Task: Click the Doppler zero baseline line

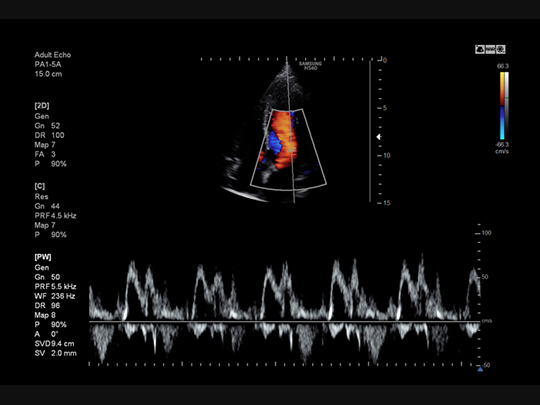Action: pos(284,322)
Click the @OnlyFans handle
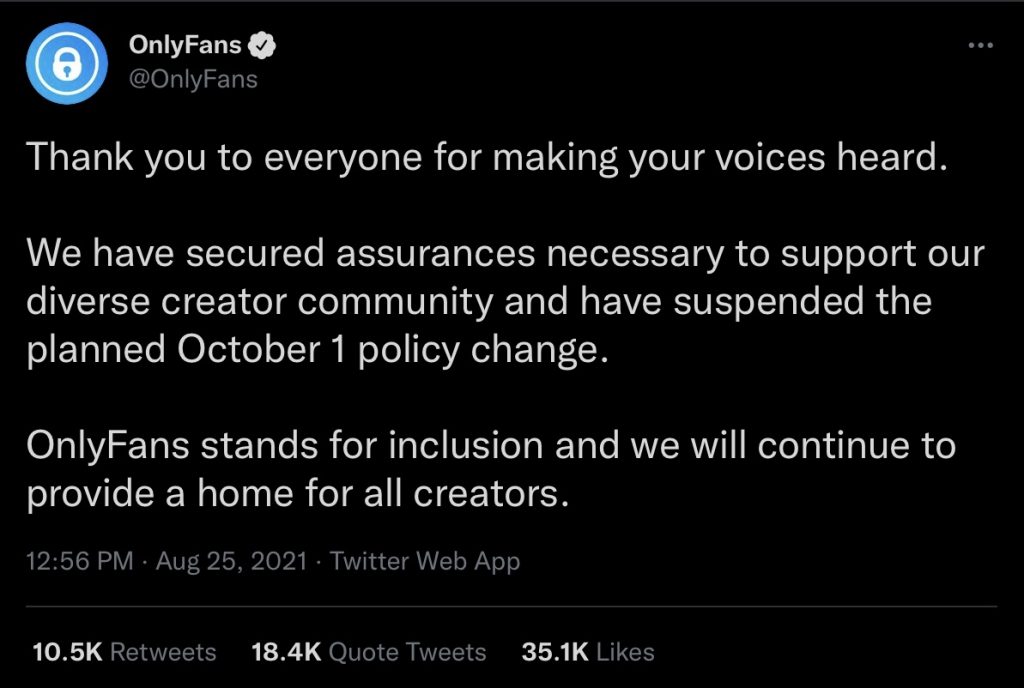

---

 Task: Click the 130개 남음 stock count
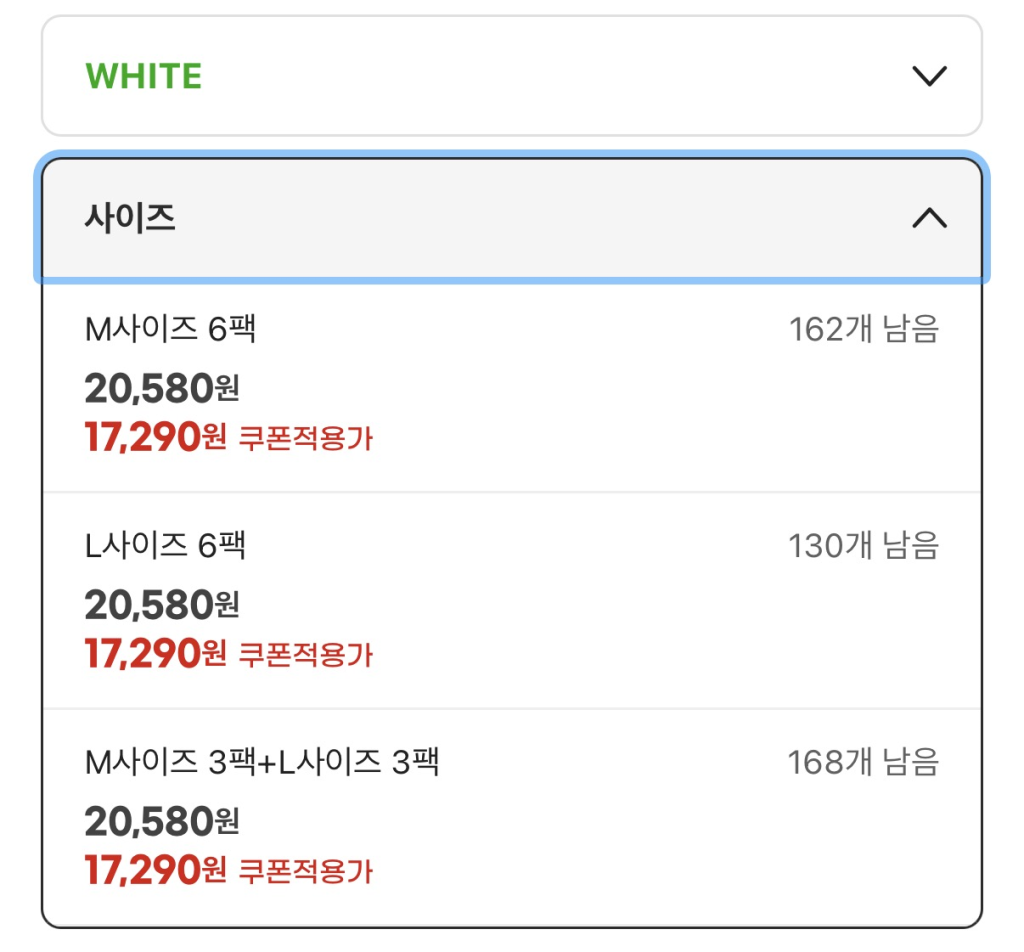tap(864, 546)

### Exercise requirements
Copy the listing from the line with "Task: Click the Doppler zero baseline line" through the line with "Click the @OnlyFans handle", switching "Click" to "Tap" and keeping everything else the same. Leave the pictures out.

### Finished task
Task: Tap the Doppler zero baseline line

Action: pos(284,322)
Tap the @OnlyFans handle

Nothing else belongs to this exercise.